El Concilio Vaticano II enseña que María es «signo de esperanza cierta y de consuelo para el Pueblo peregrinante de Dios» (Const. Lumen Gentium, VIII, V). Es signo, es el signo que Dios nos ha dado. Si no lo seguimos, nos salimos del camino, porque hay unas señales en la vida espiritual que deben ser respetadas. Estas nos indican a nosotros que todavía peregrinamos y nos hallamos «en peligros y ansiedad» (Lumen gentium, 62), la Madre, que ya ha llegado a la meta. ¿Quién mejor que ella puede acompañarnos en el camino? ¿Qué esperamos?

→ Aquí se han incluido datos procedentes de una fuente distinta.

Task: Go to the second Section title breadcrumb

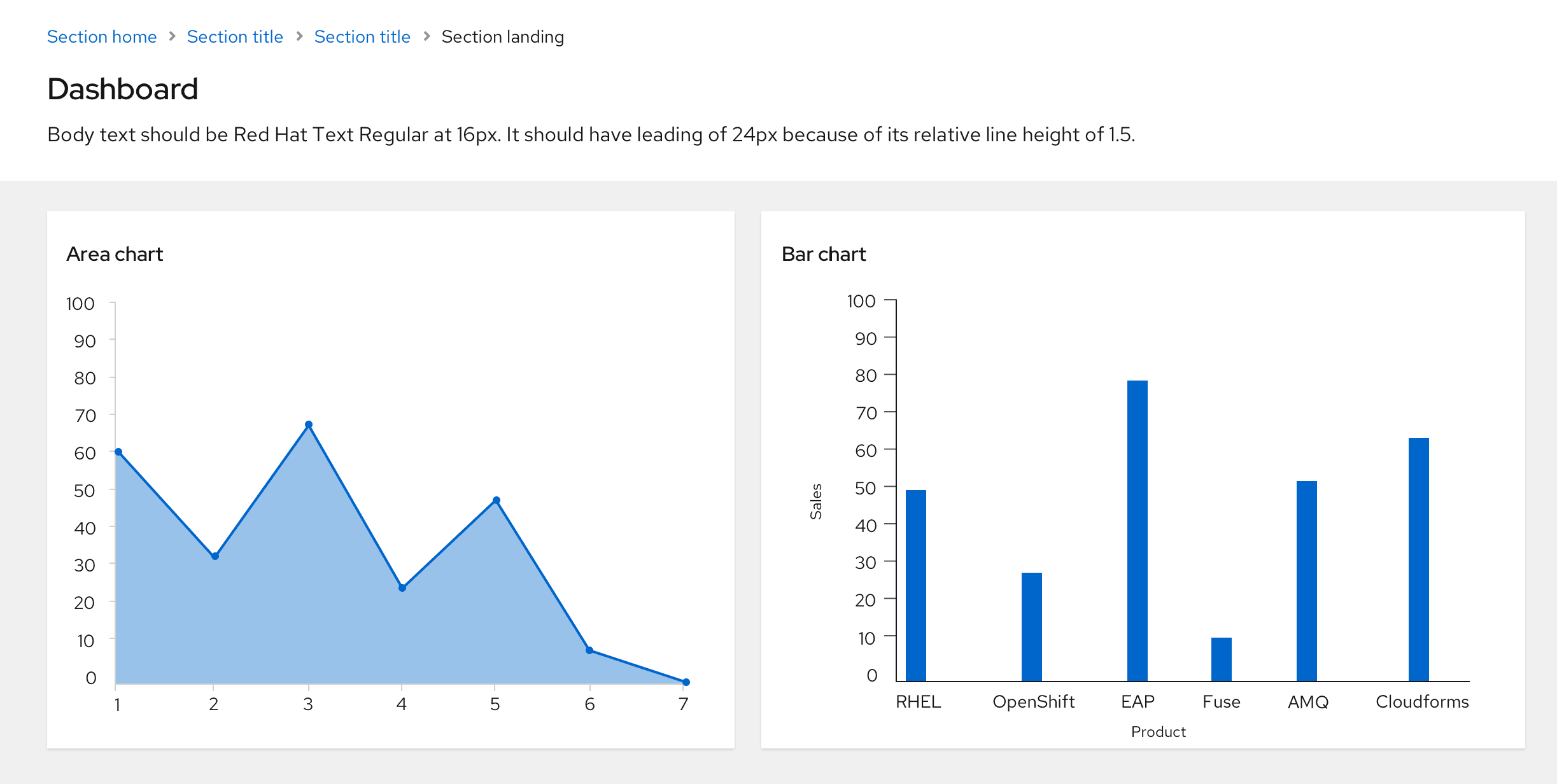Action: click(x=362, y=37)
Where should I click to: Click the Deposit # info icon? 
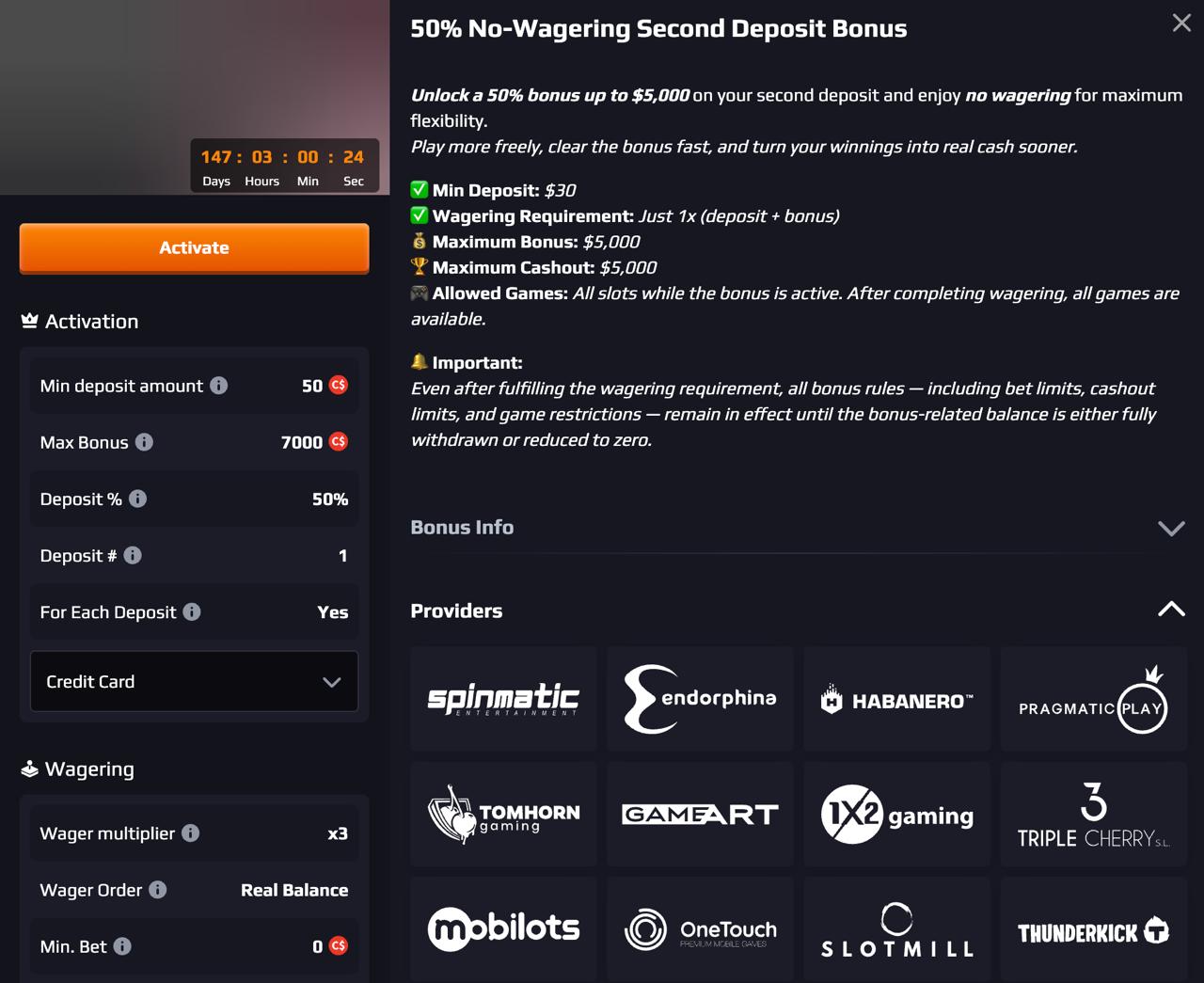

Como el discípulo que bajo la cruz acogió a la Madre con él, «como algo propio», dice el Evangelio (Jn 19, 27), también nosotros desde esta casa materna invitamos a María a nuestra casa, a nuestro corazón, a nuestra vida. No podemos permanecer indiferentes o apartados de la Madre, porque perderíamos nuestra identidad de hijos y nuestra identidad de pueblo, y viviríamos un cristianismo hecho de ideas, de programas, sin confianza, sin ternura, sin corazón. Pero sin corazón no hay amor y la fe corre el riesgo de convertirse en una bonita fábula de otros tiempos. La Madre, en cambio, custodia y prepara a los hijos. Los ama y los protege, para que amen y protejan el mundo. Hagamos que la Madre sea el huésped de nuestra vida cotidiana, la presencia constante en nuestra casa, nuestro refugio seguro. Encomendémosle cada día. Invoquémosla en cada dificultad. Y no nos olvidemos de volver a ella para darle gracias.
Ahora viéndola, apenas salida del hospital, contemplémosla con ternura y saludémosla como la saludaron los cristianos de Éfeso. Todos juntos, por tres veces: «Santa Madre de Dios». Todos juntos: «Santa Madre de Dios, Santa Madre de Dios, Santa Madre de Dios».